WHAT IS REQUIRED –
When the listing has been read, print it out again in full, word for word.

DATA PROVIDED –
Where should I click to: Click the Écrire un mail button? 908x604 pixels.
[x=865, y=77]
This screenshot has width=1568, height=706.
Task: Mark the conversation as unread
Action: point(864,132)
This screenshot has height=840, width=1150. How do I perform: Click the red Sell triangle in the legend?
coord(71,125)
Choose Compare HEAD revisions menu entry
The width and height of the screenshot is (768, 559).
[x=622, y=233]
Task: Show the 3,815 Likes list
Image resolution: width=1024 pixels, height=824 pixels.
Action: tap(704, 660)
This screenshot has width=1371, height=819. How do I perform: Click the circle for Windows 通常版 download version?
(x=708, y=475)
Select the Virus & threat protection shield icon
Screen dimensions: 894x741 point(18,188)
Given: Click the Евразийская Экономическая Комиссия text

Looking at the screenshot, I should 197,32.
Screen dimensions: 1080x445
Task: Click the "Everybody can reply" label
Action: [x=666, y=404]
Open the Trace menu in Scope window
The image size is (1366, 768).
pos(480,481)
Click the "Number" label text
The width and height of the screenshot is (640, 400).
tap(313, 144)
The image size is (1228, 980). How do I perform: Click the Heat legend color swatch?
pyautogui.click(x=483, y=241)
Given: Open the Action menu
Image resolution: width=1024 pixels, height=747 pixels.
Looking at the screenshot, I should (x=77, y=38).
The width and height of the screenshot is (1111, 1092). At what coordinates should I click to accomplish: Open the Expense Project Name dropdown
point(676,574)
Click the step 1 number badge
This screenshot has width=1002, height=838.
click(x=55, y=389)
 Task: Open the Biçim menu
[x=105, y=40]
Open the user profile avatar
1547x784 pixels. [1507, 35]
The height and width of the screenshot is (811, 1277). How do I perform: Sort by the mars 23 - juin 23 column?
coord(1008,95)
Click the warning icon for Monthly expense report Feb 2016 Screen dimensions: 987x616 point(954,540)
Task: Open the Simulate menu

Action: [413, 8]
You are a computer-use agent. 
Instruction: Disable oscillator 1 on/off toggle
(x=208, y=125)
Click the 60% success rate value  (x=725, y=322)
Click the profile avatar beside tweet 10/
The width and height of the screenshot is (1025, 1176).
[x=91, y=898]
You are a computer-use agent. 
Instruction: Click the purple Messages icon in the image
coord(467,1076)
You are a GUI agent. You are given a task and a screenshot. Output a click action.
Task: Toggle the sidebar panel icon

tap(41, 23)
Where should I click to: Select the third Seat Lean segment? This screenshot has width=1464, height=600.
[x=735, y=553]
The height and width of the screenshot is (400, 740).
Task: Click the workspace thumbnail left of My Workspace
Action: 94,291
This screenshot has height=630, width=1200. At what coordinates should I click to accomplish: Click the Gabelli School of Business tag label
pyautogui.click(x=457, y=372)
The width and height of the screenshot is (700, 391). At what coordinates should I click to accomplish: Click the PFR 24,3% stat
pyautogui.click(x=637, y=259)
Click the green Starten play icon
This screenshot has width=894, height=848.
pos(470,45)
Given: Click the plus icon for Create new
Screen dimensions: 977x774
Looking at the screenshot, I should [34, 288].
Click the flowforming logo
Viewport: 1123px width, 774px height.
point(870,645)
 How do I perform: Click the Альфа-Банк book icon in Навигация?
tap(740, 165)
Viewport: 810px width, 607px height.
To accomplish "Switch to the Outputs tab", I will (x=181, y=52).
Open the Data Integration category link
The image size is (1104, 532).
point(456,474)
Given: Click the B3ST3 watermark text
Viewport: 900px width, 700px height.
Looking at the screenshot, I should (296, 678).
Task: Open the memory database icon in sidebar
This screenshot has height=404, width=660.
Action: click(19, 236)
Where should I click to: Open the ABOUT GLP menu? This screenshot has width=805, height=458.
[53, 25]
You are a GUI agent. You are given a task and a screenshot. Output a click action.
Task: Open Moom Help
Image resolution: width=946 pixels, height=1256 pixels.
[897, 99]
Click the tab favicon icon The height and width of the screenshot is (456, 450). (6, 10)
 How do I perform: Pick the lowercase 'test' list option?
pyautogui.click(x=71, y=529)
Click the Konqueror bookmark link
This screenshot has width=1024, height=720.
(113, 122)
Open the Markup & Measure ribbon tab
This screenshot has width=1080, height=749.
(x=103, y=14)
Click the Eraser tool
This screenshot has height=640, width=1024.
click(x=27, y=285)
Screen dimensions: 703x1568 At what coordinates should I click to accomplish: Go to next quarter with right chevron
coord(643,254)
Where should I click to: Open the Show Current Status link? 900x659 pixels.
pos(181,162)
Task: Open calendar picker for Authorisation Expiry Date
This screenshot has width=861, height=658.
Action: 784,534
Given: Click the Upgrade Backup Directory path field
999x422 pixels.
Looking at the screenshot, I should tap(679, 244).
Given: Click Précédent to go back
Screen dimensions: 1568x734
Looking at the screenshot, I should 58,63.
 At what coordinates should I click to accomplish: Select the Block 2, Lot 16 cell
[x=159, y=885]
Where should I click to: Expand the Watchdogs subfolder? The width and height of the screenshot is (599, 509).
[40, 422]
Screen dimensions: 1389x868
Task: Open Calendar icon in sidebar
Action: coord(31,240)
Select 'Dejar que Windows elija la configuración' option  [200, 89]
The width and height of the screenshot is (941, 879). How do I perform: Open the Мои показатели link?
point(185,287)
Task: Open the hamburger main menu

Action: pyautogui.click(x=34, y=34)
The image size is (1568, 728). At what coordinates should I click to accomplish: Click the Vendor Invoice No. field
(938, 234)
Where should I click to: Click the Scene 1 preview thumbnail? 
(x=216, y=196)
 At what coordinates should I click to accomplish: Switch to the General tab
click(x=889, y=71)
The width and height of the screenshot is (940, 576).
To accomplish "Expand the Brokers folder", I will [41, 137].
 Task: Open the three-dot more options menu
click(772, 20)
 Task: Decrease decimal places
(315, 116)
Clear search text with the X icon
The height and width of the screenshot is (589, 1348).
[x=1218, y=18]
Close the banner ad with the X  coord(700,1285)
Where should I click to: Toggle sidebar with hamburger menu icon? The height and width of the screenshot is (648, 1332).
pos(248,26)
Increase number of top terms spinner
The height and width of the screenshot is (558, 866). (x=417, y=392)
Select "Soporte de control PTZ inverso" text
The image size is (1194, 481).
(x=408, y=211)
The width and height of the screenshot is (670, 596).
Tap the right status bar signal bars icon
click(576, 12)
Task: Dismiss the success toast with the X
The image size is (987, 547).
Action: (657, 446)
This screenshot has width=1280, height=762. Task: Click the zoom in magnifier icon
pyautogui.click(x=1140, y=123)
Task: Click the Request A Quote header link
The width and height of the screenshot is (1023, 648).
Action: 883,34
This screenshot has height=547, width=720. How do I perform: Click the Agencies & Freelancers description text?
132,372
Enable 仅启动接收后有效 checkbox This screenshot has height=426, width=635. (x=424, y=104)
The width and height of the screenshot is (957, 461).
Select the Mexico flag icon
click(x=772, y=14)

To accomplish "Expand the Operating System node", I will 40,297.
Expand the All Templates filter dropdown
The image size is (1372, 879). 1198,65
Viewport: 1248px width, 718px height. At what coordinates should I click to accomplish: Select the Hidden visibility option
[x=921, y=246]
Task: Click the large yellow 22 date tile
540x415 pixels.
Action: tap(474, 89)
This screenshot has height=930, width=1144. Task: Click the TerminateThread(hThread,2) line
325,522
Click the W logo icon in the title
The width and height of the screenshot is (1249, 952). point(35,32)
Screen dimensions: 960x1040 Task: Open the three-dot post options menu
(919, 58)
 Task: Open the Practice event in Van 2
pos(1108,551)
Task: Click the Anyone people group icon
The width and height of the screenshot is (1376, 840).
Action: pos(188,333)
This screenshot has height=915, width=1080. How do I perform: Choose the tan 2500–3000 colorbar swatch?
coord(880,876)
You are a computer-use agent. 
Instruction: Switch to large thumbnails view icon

TASK ANSWER –
Where should I click to: Click the Écrire un mail button? 908x604 pixels.
[x=865, y=77]
This screenshot has width=1568, height=706.
Task: Mark the conversation as unread
Action: point(864,132)
This screenshot has height=840, width=1150. How do I perform: Click the red Sell triangle in the legend?
coord(71,125)
Choose Compare HEAD revisions menu entry
The width and height of the screenshot is (768, 559).
[x=622, y=233]
Task: Show the 3,815 Likes list
Image resolution: width=1024 pixels, height=824 pixels.
Action: tap(704, 660)
This screenshot has width=1371, height=819. How do I perform: Click the circle for Windows 通常版 download version?
(x=708, y=475)
Select the Virus & threat protection shield icon
Screen dimensions: 894x741 point(18,188)
Given: Click the Евразийская Экономическая Комиссия text

Looking at the screenshot, I should 197,32.
Screen dimensions: 1080x445
Task: Click the "Everybody can reply" label
Action: [x=666, y=404]
Open the Trace menu in Scope window
The image size is (1366, 768).
pos(480,481)
Click the "Number" label text
The width and height of the screenshot is (640, 400).
tap(313, 144)
The image size is (1228, 980). How do I perform: Click the Heat legend color swatch?
pyautogui.click(x=483, y=241)
Given: Open the Action menu
Image resolution: width=1024 pixels, height=747 pixels.
Looking at the screenshot, I should (x=77, y=38).
The width and height of the screenshot is (1111, 1092). At what coordinates should I click to accomplish: Open the Expense Project Name dropdown
point(676,574)
Click the step 1 number badge
This screenshot has width=1002, height=838.
click(x=55, y=389)
 Task: Open the Biçim menu
[x=105, y=40]
Open the user profile avatar
1547x784 pixels. [1507, 35]
The height and width of the screenshot is (811, 1277). How do I perform: Sort by the mars 23 - juin 23 column?
coord(1008,95)
Click the warning icon for Monthly expense report Feb 2016 Screen dimensions: 987x616 point(954,540)
Task: Open the Simulate menu

Action: [413, 8]
You are a computer-use agent. 
Instruction: Disable oscillator 1 on/off toggle
(x=208, y=125)
Click the 60% success rate value  (x=725, y=322)
Click the profile avatar beside tweet 10/
The width and height of the screenshot is (1025, 1176).
[x=91, y=898]
You are a computer-use agent. 
Instruction: Click the purple Messages icon in the image
coord(467,1076)
You are a GUI agent. You are given a task and a screenshot. Output a click action.
Task: Toggle the sidebar panel icon

tap(41, 23)
Where should I click to: Select the third Seat Lean segment? This screenshot has width=1464, height=600.
[x=735, y=553]
The height and width of the screenshot is (400, 740).
Task: Click the workspace thumbnail left of My Workspace
Action: 94,291
This screenshot has height=630, width=1200. At what coordinates should I click to accomplish: Click the Gabelli School of Business tag label
pyautogui.click(x=457, y=372)
The width and height of the screenshot is (700, 391). At what coordinates should I click to accomplish: Click the PFR 24,3% stat
pyautogui.click(x=637, y=259)
Click the green Starten play icon
This screenshot has width=894, height=848.
pos(470,45)
Given: Click the plus icon for Create new
Screen dimensions: 977x774
Looking at the screenshot, I should [34, 288].
Click the flowforming logo
Viewport: 1123px width, 774px height.
point(870,645)
 How do I perform: Click the Альфа-Банк book icon in Навигация?
tap(740, 165)
Viewport: 810px width, 607px height.
To accomplish "Switch to the Outputs tab", I will (x=181, y=52).
Open the Data Integration category link
The image size is (1104, 532).
point(456,474)
Given: Click the B3ST3 watermark text
Viewport: 900px width, 700px height.
Looking at the screenshot, I should (296, 678).
Task: Open the memory database icon in sidebar
This screenshot has height=404, width=660.
Action: click(19, 236)
Where should I click to: Open the ABOUT GLP menu? This screenshot has width=805, height=458.
[53, 25]
You are a GUI agent. You are given a task and a screenshot. Output a click action.
Task: Open Moom Help
Image resolution: width=946 pixels, height=1256 pixels.
[897, 99]
Click the tab favicon icon The height and width of the screenshot is (456, 450). (6, 10)
 How do I perform: Pick the lowercase 'test' list option?
pyautogui.click(x=71, y=529)
Click the Konqueror bookmark link
This screenshot has width=1024, height=720.
(113, 122)
Open the Markup & Measure ribbon tab
This screenshot has width=1080, height=749.
(x=103, y=14)
Click the Eraser tool
This screenshot has height=640, width=1024.
click(x=27, y=285)
Screen dimensions: 703x1568 At what coordinates should I click to accomplish: Go to next quarter with right chevron
coord(643,254)
Where should I click to: Open the Show Current Status link? 900x659 pixels.
pos(181,162)
Task: Open calendar picker for Authorisation Expiry Date
This screenshot has width=861, height=658.
Action: 784,534
Given: Click the Upgrade Backup Directory path field
999x422 pixels.
Looking at the screenshot, I should tap(679, 244).
Given: Click Précédent to go back
Screen dimensions: 1568x734
Looking at the screenshot, I should 58,63.
 At what coordinates should I click to accomplish: Select the Block 2, Lot 16 cell
[x=159, y=885]
Where should I click to: Expand the Watchdogs subfolder? The width and height of the screenshot is (599, 509).
[40, 422]
Screen dimensions: 1389x868
Task: Open Calendar icon in sidebar
Action: coord(31,240)
Select 'Dejar que Windows elija la configuración' option  [200, 89]
The width and height of the screenshot is (941, 879). How do I perform: Open the Мои показатели link?
point(185,287)
Task: Open the hamburger main menu

Action: pyautogui.click(x=34, y=34)
The image size is (1568, 728). At what coordinates should I click to accomplish: Click the Vendor Invoice No. field
(938, 234)
Where should I click to: Click the Scene 1 preview thumbnail? 
(x=216, y=196)
 At what coordinates should I click to accomplish: Switch to the General tab
click(x=889, y=71)
The width and height of the screenshot is (940, 576).
To accomplish "Expand the Brokers folder", I will [41, 137].
 Task: Open the three-dot more options menu
click(772, 20)
 Task: Decrease decimal places
(315, 116)
Clear search text with the X icon
The height and width of the screenshot is (589, 1348).
[x=1218, y=18]
Close the banner ad with the X  coord(700,1285)
Where should I click to: Toggle sidebar with hamburger menu icon? The height and width of the screenshot is (648, 1332).
pos(248,26)
Increase number of top terms spinner
The height and width of the screenshot is (558, 866). (x=417, y=392)
Select "Soporte de control PTZ inverso" text
The image size is (1194, 481).
(x=408, y=211)
The width and height of the screenshot is (670, 596).
Tap the right status bar signal bars icon
click(576, 12)
Task: Dismiss the success toast with the X
The image size is (987, 547).
Action: (657, 446)
This screenshot has width=1280, height=762. Task: Click the zoom in magnifier icon
pyautogui.click(x=1140, y=123)
Task: Click the Request A Quote header link
The width and height of the screenshot is (1023, 648).
Action: 883,34
This screenshot has height=547, width=720. How do I perform: Click the Agencies & Freelancers description text?
132,372
Enable 仅启动接收后有效 checkbox This screenshot has height=426, width=635. (x=424, y=104)
The width and height of the screenshot is (957, 461).
Select the Mexico flag icon
click(x=772, y=14)

To accomplish "Expand the Operating System node", I will 40,297.
Expand the All Templates filter dropdown
The image size is (1372, 879). 1198,65
Viewport: 1248px width, 718px height. At what coordinates should I click to accomplish: Select the Hidden visibility option
[x=921, y=246]
Task: Click the large yellow 22 date tile
540x415 pixels.
Action: tap(474, 89)
This screenshot has height=930, width=1144. Task: Click the TerminateThread(hThread,2) line
325,522
Click the W logo icon in the title
The width and height of the screenshot is (1249, 952). point(35,32)
Screen dimensions: 960x1040 Task: Open the three-dot post options menu
(919, 58)
 Task: Open the Practice event in Van 2
pos(1108,551)
Task: Click the Anyone people group icon
The width and height of the screenshot is (1376, 840).
Action: pos(188,333)
This screenshot has height=915, width=1080. How do I perform: Choose the tan 2500–3000 colorbar swatch?
coord(880,876)
You are a computer-use agent. 
Instruction: Switch to large thumbnails view icon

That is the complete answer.